On Monday, 12 April 2021 at 19:58:11 UTC+1, Richmond wrote:
> Barry Schwarz <
schw...@delq.com> writes:
>
> > Once you cause undefined behavior (by accessing beyond the bounds of
> > your array), there is no expectation of any particular behavior nor is
> > there any expectation of consistency in that behavior. Anything that
> > can happen can happen.
> I thought the address sanitiser was supposed to stop it.
>
"Undefined behaviour" means two things. It means that the C standard imposes
on constraint on what the program does after it executes the instruction. And
it means that such a program is considered to be erroneous. However it doesn't
mean that the program exists in some sort of philoosphical state of indefinition.

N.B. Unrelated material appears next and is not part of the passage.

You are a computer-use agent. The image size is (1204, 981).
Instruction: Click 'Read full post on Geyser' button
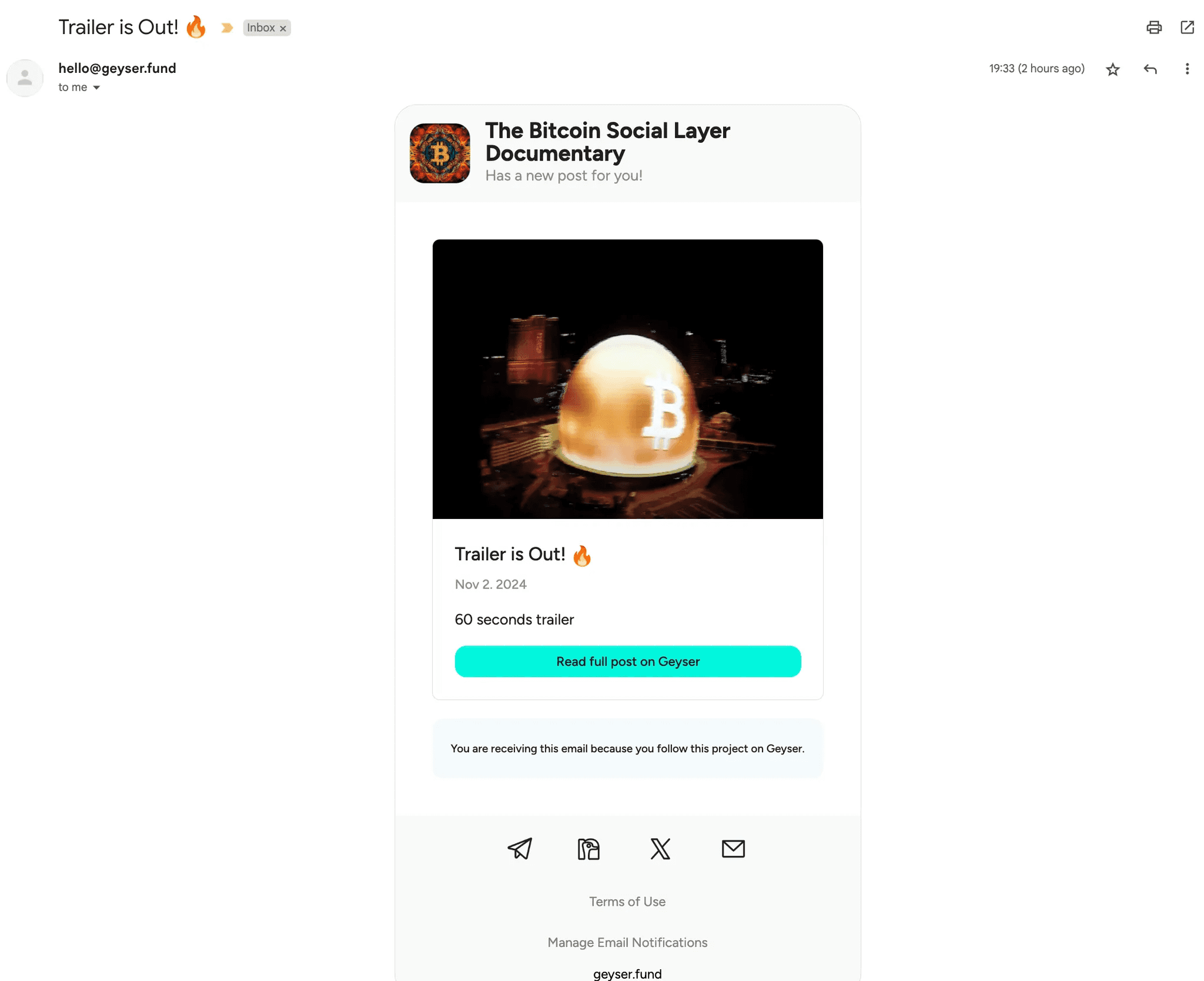[x=627, y=661]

This has historically caused some misunderstanding on this newsgroup. Other
factors than the C standard are allowed to impose a behaviour. In fact that is partly
why we say "the behaviour is undefined" rather than "It writes a byte to address one
past the array". A good operating system will say "this means that the program will
exit with an error message". That's the best thing it can do, in the common situation
that no results are better than the wrong results.
Your address sanitiser should give a diagnostic for every illegal array access. If it
doesn't, it's not a very good address sanitiser. It could be bugged, or it could be that
it's hard to make it work in all circumstances with the compiler and OS, and it's
been shipped with known deficiencies.